The Reserve Bank of India (RBI) has kept the repo rate unchanged for the seventh time. RBI in its bi-monthly monetary policy review meeting on Friday decided to maintain the status quo on key policy rates such as the repo, reverse repo at 4% and 3.35% respectively.
This is the seventh consecutive time the RBI has maintained the status quo on rates. With the repo rate remaining at the lowest level in the last two decades, it bodes well for borrowers but for savers, it is certainly not welcome news.
Then RBI decided to maintain an accommodative monetary policy stance to support growth, keep inflation at the targeted level. It had said the surge in COVID-19 infections has created uncertainty over economic recovery and asserted that the focus must be on containing the coronavirus spread.
What is Repo Rate?
The Reserve Bank of India uses the repo rate to signal the monetary policy.
The Repo rate is an indicator of the rate at which commercial banks borrow money by selling their securities to the RBI in order to maintain liquidity.
Repo rate is basically one of the key tools of the Reserve Bank of India (RBI) to keep inflation under control.
What changed in repo rate means
Due to the unchanged repo rate, the interest rate can go upward.
RBI rate cut increases the demand for loans due to lower interest rates.
However, the cut in repo rate means a reduction in the cost of funds in banks.
Any rate cut means the cost of borrowing will be lesser for commercial banks.
Whenever the rate is lowered, the banks generally lower the lending rate.
This helps borrowers and enhances further lending and subsequent growth.
How RBI's decision will affect borrowers and FD investors
With repo rate unchanged, rates on home, auto loans linked to repo-rate are unlikely to increase soon unless the bank decides to increase or decrease its risk premium or margin on the loan.
Those planning to take fresh personal loans can lock in the present prevailing low rates as rising inflation can force the RBI to change its decision on key rates in the upcoming policy review meeting in August.

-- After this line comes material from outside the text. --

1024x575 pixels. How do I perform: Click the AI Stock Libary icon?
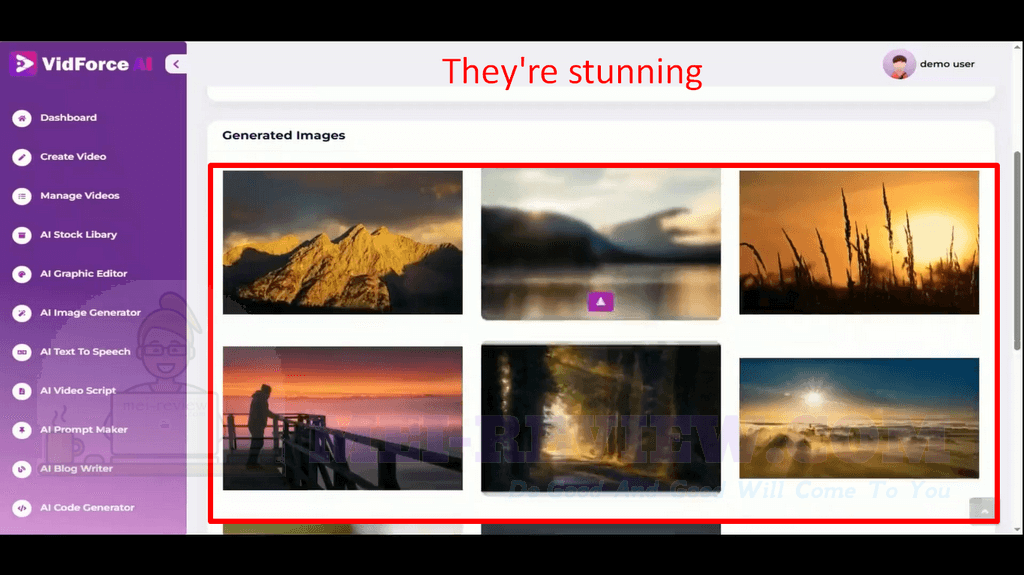(22, 235)
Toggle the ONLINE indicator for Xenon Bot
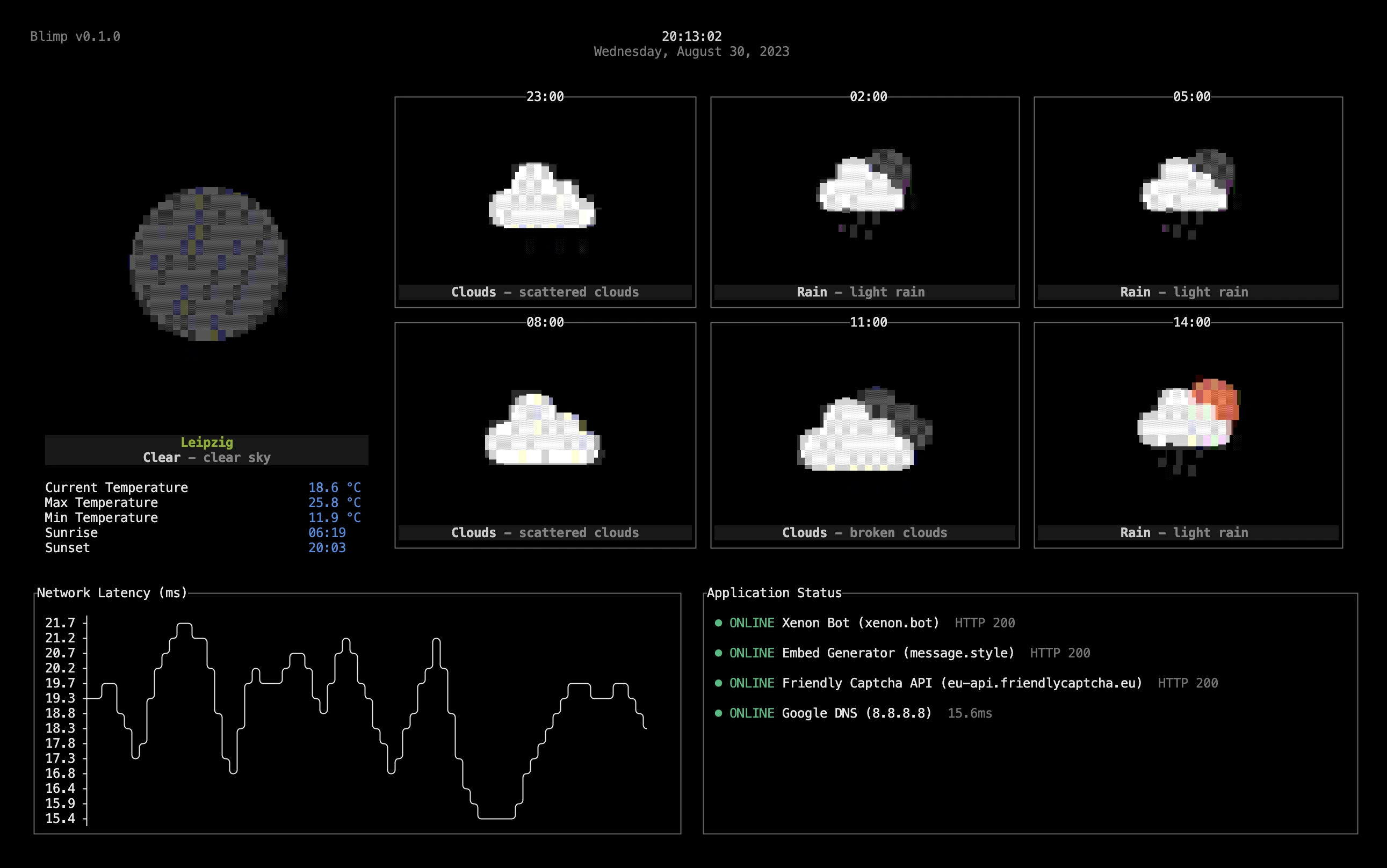Image resolution: width=1387 pixels, height=868 pixels. (751, 623)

Those borrowers who have a home, car loans linked to BPLR, Base Rate, MCLR, may not see any change in their loan EMIs.
RBI had made it mandatory since October 1, 2019, for all floating rate retail loans from banks to be linked to an external benchmark like the repo rate.
As the RBI kept the repo rate unchanged, there may not be further reduction in FD rates across the tenures by banks.
But some banks may alter rates on FDs of specific tenure based on demand and supply.